[Opening Data provided section]
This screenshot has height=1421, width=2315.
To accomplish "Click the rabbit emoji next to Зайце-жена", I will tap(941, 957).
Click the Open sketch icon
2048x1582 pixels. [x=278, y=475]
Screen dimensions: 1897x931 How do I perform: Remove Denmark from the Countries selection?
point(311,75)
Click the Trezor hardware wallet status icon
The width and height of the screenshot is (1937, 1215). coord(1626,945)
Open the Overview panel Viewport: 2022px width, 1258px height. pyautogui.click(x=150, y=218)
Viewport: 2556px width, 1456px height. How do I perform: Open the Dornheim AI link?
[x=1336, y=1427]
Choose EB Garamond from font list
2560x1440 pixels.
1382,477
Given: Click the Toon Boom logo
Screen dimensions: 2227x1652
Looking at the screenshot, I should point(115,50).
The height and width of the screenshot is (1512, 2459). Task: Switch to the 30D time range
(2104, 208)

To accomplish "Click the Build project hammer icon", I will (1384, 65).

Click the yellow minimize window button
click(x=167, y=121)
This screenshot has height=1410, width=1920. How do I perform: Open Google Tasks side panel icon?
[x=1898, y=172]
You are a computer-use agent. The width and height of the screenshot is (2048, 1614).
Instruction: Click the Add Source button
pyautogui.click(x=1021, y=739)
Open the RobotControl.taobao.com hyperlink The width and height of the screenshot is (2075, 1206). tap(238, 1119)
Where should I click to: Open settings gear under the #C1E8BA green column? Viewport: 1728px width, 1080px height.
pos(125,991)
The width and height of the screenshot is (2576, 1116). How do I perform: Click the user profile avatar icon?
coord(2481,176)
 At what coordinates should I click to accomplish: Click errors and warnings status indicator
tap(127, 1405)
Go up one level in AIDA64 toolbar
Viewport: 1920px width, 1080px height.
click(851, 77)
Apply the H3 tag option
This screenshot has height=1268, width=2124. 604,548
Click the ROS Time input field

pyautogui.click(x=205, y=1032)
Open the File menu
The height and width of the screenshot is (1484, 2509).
[Closing Data provided section]
Work item: All records above are to be output again exactly as they stand.

Solved exercise:
This screenshot has height=1421, width=2315.
To accomplish "Click the rabbit emoji next to Зайце-жена", I will tap(941, 957).
Click the Open sketch icon
2048x1582 pixels. [x=278, y=475]
Screen dimensions: 1897x931 How do I perform: Remove Denmark from the Countries selection?
point(311,75)
Click the Trezor hardware wallet status icon
The width and height of the screenshot is (1937, 1215). coord(1626,945)
Open the Overview panel Viewport: 2022px width, 1258px height. pyautogui.click(x=150, y=218)
Viewport: 2556px width, 1456px height. How do I perform: Open the Dornheim AI link?
[x=1336, y=1427]
Choose EB Garamond from font list
2560x1440 pixels.
1382,477
Given: Click the Toon Boom logo
Screen dimensions: 2227x1652
Looking at the screenshot, I should point(115,50).
The height and width of the screenshot is (1512, 2459). Task: Switch to the 30D time range
(2104, 208)

To accomplish "Click the Build project hammer icon", I will (1384, 65).

Click the yellow minimize window button
click(x=167, y=121)
This screenshot has height=1410, width=1920. How do I perform: Open Google Tasks side panel icon?
[x=1898, y=172]
You are a computer-use agent. The width and height of the screenshot is (2048, 1614).
Instruction: Click the Add Source button
pyautogui.click(x=1021, y=739)
Open the RobotControl.taobao.com hyperlink The width and height of the screenshot is (2075, 1206). tap(238, 1119)
Where should I click to: Open settings gear under the #C1E8BA green column? Viewport: 1728px width, 1080px height.
pos(125,991)
The width and height of the screenshot is (2576, 1116). How do I perform: Click the user profile avatar icon?
coord(2481,176)
 At what coordinates should I click to accomplish: Click errors and warnings status indicator
tap(127, 1405)
Go up one level in AIDA64 toolbar
Viewport: 1920px width, 1080px height.
click(851, 77)
Apply the H3 tag option
This screenshot has height=1268, width=2124. 604,548
Click the ROS Time input field

pyautogui.click(x=205, y=1032)
Open the File menu
The height and width of the screenshot is (1484, 2509).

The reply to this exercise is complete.